▶ _SOURCE INFORMATION_
=== Section Start ===
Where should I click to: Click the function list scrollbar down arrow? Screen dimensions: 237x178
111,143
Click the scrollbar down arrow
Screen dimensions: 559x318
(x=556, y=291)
=== Section End ===
▶ _WHAT IS REQUIRED_
Type out the whole listing above again, exactly as it stands.

▶ _THE ANSWER_
Where should I click to: Click the function list scrollbar down arrow? Screen dimensions: 237x178
111,143
Click the scrollbar down arrow
Screen dimensions: 559x318
(x=556, y=291)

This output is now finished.